▶ [Text]:
"""

Eindringlich zeigt dieses Beispiel, wie ein einziger, unbedachter Klick das Tor für verheerende digitale Angriffe öffnen kann. Es verdeutlicht, dass die Sensibilisierung der Mitarbeitenden für Cybergefahren von grundlegender Bedeutung ist, um solche Katastrophen zu verhindern. Während IT-Netzwerke gegen externe Angriffe in der Regel gut geschützt sind, setzen Cyberkriminelle häufig auf Methoden, die menschliches Verhalten ins Visier nehmen.

Social Engineering zielt darauf ab, den Zugriff auf Systeme über die Manipulation von Anwendern innerhalb einer Organisation zu erhalten. Zwei entscheidende Faktoren, die über Erfolg und Misserfolg einer Cyberattacke entscheiden können, sind Kreativität und kritisches Denken. Sie spielen sowohl auf Seite der Angreifenden wie auch auf Seite der Verteidigenden eine kritische Rolle. Auf Seite der Angreifenden geht es darum, welche Gestaltung und Inhalte mit größter Wahrscheinlichkeit zum gewünschten Klick führen. Auf Seite der Verteidigenden gilt es, einen kritischen Blick für Absender, URLs und auch für die sprachliche Gestaltung oder die Wahl der Tonalität in einer E-Mail zu entwickeln.

"""

Datensätze zu Zielpositionen

"""

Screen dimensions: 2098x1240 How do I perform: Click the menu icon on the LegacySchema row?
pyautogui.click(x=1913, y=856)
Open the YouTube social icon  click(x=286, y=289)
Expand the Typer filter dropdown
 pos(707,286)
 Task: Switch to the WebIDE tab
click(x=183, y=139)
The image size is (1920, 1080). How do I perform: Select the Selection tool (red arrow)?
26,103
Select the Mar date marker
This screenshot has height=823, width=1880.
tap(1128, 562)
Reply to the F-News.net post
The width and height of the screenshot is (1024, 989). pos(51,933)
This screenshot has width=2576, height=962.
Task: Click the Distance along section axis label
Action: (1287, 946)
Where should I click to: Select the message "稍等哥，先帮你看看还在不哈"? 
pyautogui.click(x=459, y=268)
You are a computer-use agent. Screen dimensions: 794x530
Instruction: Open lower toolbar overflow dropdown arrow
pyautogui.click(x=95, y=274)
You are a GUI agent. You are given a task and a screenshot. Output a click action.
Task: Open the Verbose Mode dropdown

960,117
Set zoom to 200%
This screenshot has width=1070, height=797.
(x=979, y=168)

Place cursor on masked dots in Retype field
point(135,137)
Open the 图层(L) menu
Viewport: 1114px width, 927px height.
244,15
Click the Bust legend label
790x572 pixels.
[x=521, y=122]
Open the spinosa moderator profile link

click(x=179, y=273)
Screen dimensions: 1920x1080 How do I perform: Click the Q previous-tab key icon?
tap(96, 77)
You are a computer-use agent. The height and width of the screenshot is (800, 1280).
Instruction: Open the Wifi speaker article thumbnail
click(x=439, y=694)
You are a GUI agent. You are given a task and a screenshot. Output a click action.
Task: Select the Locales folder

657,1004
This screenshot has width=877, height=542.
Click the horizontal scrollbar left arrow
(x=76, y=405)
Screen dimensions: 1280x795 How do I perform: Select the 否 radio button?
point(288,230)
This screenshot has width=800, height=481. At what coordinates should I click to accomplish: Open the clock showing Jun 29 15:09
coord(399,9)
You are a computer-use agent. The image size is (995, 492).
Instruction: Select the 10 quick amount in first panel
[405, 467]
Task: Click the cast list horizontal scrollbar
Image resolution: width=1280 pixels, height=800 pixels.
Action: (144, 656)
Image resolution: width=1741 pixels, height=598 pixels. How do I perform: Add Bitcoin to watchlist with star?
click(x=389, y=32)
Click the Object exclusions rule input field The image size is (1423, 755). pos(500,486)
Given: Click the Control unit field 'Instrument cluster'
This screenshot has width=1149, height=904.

"""

▶ [Deine Aufgaben]:
a) Beantworte drei Fragen zum Text über Social Engineering:
(i) Wofür ist die Sensibilisierung der Mitarbeitenden für Cybergefahren laut Text von grundlegender Bedeutung?
(ii) Welche zwei Faktoren können über Erfolg und Misserfolg einer Cyberattacke entscheiden?
(iii) Wofür sollen die Verteidigenden einen kritischen Blick entwickeln?
b) Schreibe den Text über Social Engineering weiter, anschließend an seinen letzten Satz.

▶ [Lösungen je Aufgabe]:
a)
(i) Um solche Katastrophen zu verhindern.
(ii) Kreativität und kritisches Denken.
(iii) Für Absender, URLs und auch für die sprachliche Gestaltung oder die Wahl der Tonalität in einer E-Mail.

b)
Der Ansatz der „User Centric Security“ betont diese Fähigkeiten und damit die entscheidende Rolle des Menschen in der Cybersicherheit. Eine erfolgreiche Sicherheitsstrategie integriert menschliche Begabung und nutzt diese ergänzend zu Technologien und Tools. Sie schafft eine dauerhafte und effektive Kultur der Cybersicherheit, die die Mitarbeitenden auf emotionaler und intellektueller Ebene anspricht. Konkrete Maßnahmen hierfür umfassen gezielte und kontinuierliche Schulungen zum Sicherheitsbewusstsein sowie benutzerfreundliche Sicherheitsrichtlinien und -lösungen.

Mensch und Maschine

Das Beispiel oben verdeutlicht: In vielen Fällen entscheiden Menschen darüber, ob sich ein Tor für Cyberkriminelle öffnet oder nicht. Öffnet sich eines dieser Tore versehentlich oder aus Unwissenheit so können Security-Tools wie eine Applikationskontrolle Schlimmeres verhindern. Aber: Wäre es nicht viel besser, wenn sich diese Tore gar nicht erst öffneten?

Trotz intensiver Bemühungen können Security-Tools und künstliche Intelligenz eines bisher nicht: Die Intuition und Kreativität des Menschen vollständig reproduzieren. Ein feines Gespür für Nuancen, das Erkennen ungewöhnlicher Betreffzeilen und Absender in Phishing- Mails sowie die Fähigkeit, Veränderungen im Sprachgebrauch zu erfassen, sind essenziell für die Verteidigung. Die kreativen und kritischen Fähigkeiten des Menschen spielen eine unersetzliche Rolle im Wettkampf gegen die Methoden von Cyberkriminellen.

Die Einzigartigkeit menschlicher Fähigkeiten macht den Menschen unersetzlich in der Verteidigung. „Menschlichkeit“ ist bisher nicht durch künstliche Intelligenz replizierbar. Daher setzen die besten IT-Sicherheitsmodelle auf die Fähigkeit zu kritischem Denken und Kreativität, unterstützt von modernen Cybersecurity-Technologien.

Die Herausforderung moderner Sicherheitsstrategien ist es, User und Systeme zusammenzubringen.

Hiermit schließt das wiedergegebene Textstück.